High-speed imaging of the reaction zone of the flames31 from both the candle-flame oscillators is performed using a camera (Model-iPhone 6) having a CH* filter (wavelength 435 nm and 10 nm full width at half maximum) mounted in front of its lens. The data are acquired at 239 frames per second for 10 s for each d except during transitional states where the data are acquired for 30 s to have a broader view of the system dynamics. A waiting time of 20 s is enforced after each increment in d, to remove the transient effects and let the oscillators reach a steady state.

The analysis of the data set acquired at every value of d is performed after cropping the portion of each frame in such a way that no two flames of the oscillators appear in a single cropped frame. The local chemiluminescence intensity values of such frames are summed up so as to get a global instantaneous value of the heat release rate for each oscillator in a single video frame. Thus, a time series of such heat release rate fluctuations for each candle-flame oscillator is obtained separately.

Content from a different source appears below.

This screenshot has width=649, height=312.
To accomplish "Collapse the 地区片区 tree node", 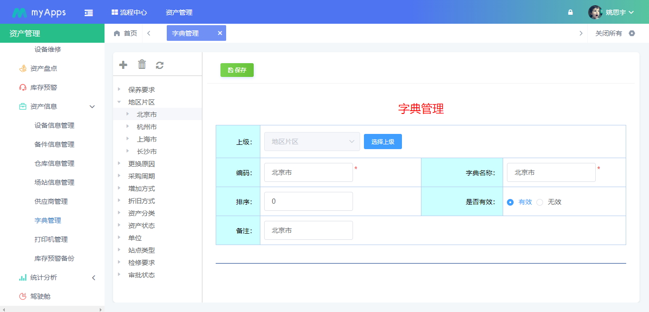I will 119,102.
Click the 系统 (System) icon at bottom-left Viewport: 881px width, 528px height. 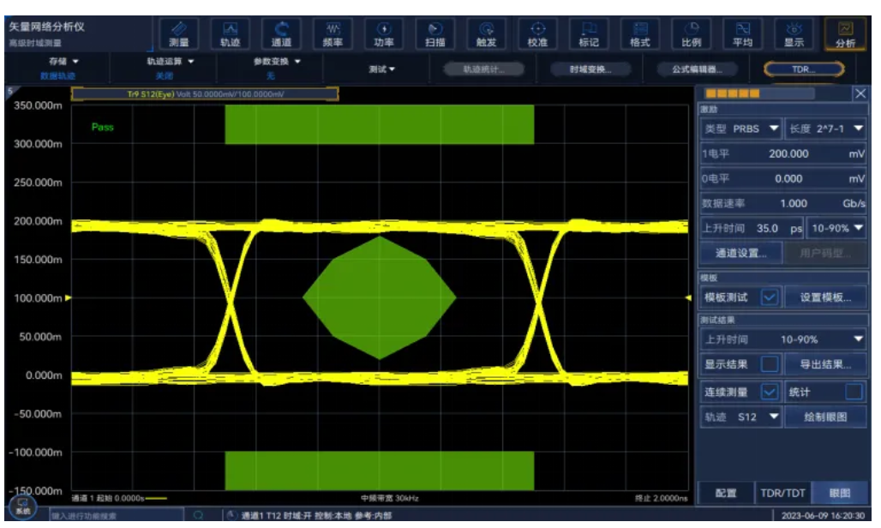21,506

The mutual synchronization features of two candle-flame oscillators due to change in the distance between them (d) are characterized by calculating the instantaneous phase difference between their signals4, as shown in Fig. 4b. To calculate the instantaneous phase of a signal, we use the analytic signal approach based on Hilbert transform. Hilbert transform derives an analytic representation of a time series signal, that is, the real signal is extended into the complex plane. The analytical signal (ζ(t)) thus obtained will have the original signal ($$I(t)$$) as its real part and its corresponding Hilbert transform ($${I}_{H}(t)$$) as its imaginary part (that is, $$\zeta (t)=I(t)+i\,{I}_{H}(t)$$). Here, $${I}_{H}(t)$$ is given by

$${I}_{H}(t)=\,\frac{1}{\pi }P.V.{\int }_{-\infty }^{\infty }\frac{I(\tau )}{t-\tau }d\tau$$
(1)

where P.V. is the Cauchy principle value.

Therefore, the analytical signal thus obtained can be written in the form $$\zeta (t)=A(t){e}^{i\varphi (t)}$$, where $$A(t)$$ coresponds to the instanteneous amplitude and $$\varphi (t)$$ corresponds to the instantaneous phase of the signal. The relative phase ($$\Delta {\varphi }_{1,2}$$) between two signals is calculated from the difference in the instantaneous phases of these signals with time as follows4

$${\rm{\Delta }}{\varphi }_{1,2}(t)=\,{\varphi }_{2}(t)-\,{\varphi }_{1}(t)$$
(2)

and the condition for phase locking between the two signals4 is given by

$$|{\rm{\Delta }}{\varphi }_{1,2}(t)|\le constant$$
(3)

The synchronization in oscillations restricts the variation in the relative phase to remain bounded, thence exhibiting fluctuations around a constant value of the phase difference4. When the oscillators reach a state of desynchronization, the phase difference between them no longer remains bounded, a situation known as phase drifting4.

The mean value of the absolute phase angle between the signals of coupled oscillators can be calculated as

$$\overline{|\Delta \varphi |}=\frac{1}{N}\sum _{j=1}^{N}|{\rm{\Delta }}{\varphi }_{j}|$$
(4)

where N is the number of data points in the signal.

In order to calculate the amplitude correlation between the signals of coupled candle-flame oscillators, we use a measure of Pearson’s correlation coefficient32 (ρ). This measure quantifies the linear correlation between two signals (I1 and I2) of coupled oscillators (as shown in Fig. 3b). Its value lies in between + 1 and −1, which has direct correlation with the slope of the amplitude correlation plot (a plot between I1 and I2, as shown in Fig. 2). The value of the correlation coefficient is given by

$$\rho =\,\frac{N({\sum }^{}{I}_{1}{I}_{2})\,-(\,{\sum }^{}{I}_{1}{\sum }^{}{I}_{2})}{\sqrt{(N{\sum }^{}{I}_{1}^{2}-{({\sum }^{}{I}_{1})}^{2}\,)(N{\sum }^{}{I}_{2}^{2}-{({\sum }^{}{I}_{2})}^{2}\,)}}$$
(5)

where all summations are from $$n=1$$ to $$N$$.